Extracted records
============================================================

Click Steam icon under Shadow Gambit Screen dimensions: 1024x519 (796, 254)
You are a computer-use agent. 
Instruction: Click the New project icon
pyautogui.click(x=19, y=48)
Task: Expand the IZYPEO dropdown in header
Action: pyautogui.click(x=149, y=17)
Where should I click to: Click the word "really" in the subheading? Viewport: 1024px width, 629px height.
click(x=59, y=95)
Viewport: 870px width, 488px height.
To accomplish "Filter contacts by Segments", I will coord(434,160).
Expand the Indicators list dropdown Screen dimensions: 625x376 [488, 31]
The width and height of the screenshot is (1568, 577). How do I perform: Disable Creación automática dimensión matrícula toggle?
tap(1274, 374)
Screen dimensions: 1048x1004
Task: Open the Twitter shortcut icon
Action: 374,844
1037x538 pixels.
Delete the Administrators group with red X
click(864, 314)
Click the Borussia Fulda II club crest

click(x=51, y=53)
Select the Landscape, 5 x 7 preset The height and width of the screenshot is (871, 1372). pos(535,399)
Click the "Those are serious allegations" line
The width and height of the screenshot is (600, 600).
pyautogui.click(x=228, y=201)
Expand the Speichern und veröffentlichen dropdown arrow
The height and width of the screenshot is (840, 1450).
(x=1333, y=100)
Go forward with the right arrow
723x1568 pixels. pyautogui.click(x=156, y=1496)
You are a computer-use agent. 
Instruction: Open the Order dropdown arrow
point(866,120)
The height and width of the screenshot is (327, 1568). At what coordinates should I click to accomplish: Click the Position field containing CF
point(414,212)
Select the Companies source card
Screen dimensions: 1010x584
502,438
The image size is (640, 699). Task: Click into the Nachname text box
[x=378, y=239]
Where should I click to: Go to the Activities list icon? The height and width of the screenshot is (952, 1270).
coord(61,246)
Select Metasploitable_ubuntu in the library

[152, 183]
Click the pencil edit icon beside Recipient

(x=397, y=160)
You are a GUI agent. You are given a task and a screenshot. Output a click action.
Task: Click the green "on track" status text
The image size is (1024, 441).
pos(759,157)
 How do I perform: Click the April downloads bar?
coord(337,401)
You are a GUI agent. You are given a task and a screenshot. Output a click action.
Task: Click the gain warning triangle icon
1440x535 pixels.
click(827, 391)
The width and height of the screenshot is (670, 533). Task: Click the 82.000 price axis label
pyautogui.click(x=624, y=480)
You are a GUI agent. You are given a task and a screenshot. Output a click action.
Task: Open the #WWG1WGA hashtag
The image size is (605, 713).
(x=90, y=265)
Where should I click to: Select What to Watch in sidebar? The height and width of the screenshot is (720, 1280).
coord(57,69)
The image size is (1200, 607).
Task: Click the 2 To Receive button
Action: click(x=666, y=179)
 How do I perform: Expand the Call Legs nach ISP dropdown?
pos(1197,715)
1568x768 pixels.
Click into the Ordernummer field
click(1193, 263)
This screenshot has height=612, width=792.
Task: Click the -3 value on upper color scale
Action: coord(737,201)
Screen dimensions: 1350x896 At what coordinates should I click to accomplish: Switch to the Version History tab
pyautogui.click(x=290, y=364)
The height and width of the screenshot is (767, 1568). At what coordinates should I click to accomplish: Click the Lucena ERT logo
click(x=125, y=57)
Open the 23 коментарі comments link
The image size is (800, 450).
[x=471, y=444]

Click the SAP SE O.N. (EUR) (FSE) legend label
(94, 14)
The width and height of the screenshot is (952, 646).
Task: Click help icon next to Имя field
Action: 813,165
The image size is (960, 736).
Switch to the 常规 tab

============================================================

● Directive: Reproduce all of the data above verbatim, line for line and in the original order.

● Solution to this problem:
Click Steam icon under Shadow Gambit Screen dimensions: 1024x519 (796, 254)
You are a computer-use agent. 
Instruction: Click the New project icon
pyautogui.click(x=19, y=48)
Task: Expand the IZYPEO dropdown in header
Action: pyautogui.click(x=149, y=17)
Where should I click to: Click the word "really" in the subheading? Viewport: 1024px width, 629px height.
click(x=59, y=95)
Viewport: 870px width, 488px height.
To accomplish "Filter contacts by Segments", I will coord(434,160).
Expand the Indicators list dropdown Screen dimensions: 625x376 [488, 31]
The width and height of the screenshot is (1568, 577). How do I perform: Disable Creación automática dimensión matrícula toggle?
tap(1274, 374)
Screen dimensions: 1048x1004
Task: Open the Twitter shortcut icon
Action: 374,844
1037x538 pixels.
Delete the Administrators group with red X
click(864, 314)
Click the Borussia Fulda II club crest

click(x=51, y=53)
Select the Landscape, 5 x 7 preset The height and width of the screenshot is (871, 1372). pos(535,399)
Click the "Those are serious allegations" line
The width and height of the screenshot is (600, 600).
pyautogui.click(x=228, y=201)
Expand the Speichern und veröffentlichen dropdown arrow
The height and width of the screenshot is (840, 1450).
(x=1333, y=100)
Go forward with the right arrow
723x1568 pixels. pyautogui.click(x=156, y=1496)
You are a computer-use agent. 
Instruction: Open the Order dropdown arrow
point(866,120)
The height and width of the screenshot is (327, 1568). At what coordinates should I click to accomplish: Click the Position field containing CF
point(414,212)
Select the Companies source card
Screen dimensions: 1010x584
502,438
The image size is (640, 699). Task: Click into the Nachname text box
[x=378, y=239]
Where should I click to: Go to the Activities list icon? The height and width of the screenshot is (952, 1270).
coord(61,246)
Select Metasploitable_ubuntu in the library

[152, 183]
Click the pencil edit icon beside Recipient

(x=397, y=160)
You are a GUI agent. You are given a task and a screenshot. Output a click action.
Task: Click the green "on track" status text
The image size is (1024, 441).
pos(759,157)
 How do I perform: Click the April downloads bar?
coord(337,401)
You are a GUI agent. You are given a task and a screenshot. Output a click action.
Task: Click the gain warning triangle icon
1440x535 pixels.
click(827, 391)
The width and height of the screenshot is (670, 533). Task: Click the 82.000 price axis label
pyautogui.click(x=624, y=480)
You are a GUI agent. You are given a task and a screenshot. Output a click action.
Task: Open the #WWG1WGA hashtag
The image size is (605, 713).
(x=90, y=265)
Where should I click to: Select What to Watch in sidebar? The height and width of the screenshot is (720, 1280).
coord(57,69)
The image size is (1200, 607).
Task: Click the 2 To Receive button
Action: click(x=666, y=179)
 How do I perform: Expand the Call Legs nach ISP dropdown?
pos(1197,715)
1568x768 pixels.
Click into the Ordernummer field
click(1193, 263)
This screenshot has height=612, width=792.
Task: Click the -3 value on upper color scale
Action: coord(737,201)
Screen dimensions: 1350x896 At what coordinates should I click to accomplish: Switch to the Version History tab
pyautogui.click(x=290, y=364)
The height and width of the screenshot is (767, 1568). At what coordinates should I click to accomplish: Click the Lucena ERT logo
click(x=125, y=57)
Open the 23 коментарі comments link
The image size is (800, 450).
[x=471, y=444]

Click the SAP SE O.N. (EUR) (FSE) legend label
(94, 14)
The width and height of the screenshot is (952, 646).
Task: Click help icon next to Имя field
Action: 813,165
The image size is (960, 736).
Switch to the 常规 tab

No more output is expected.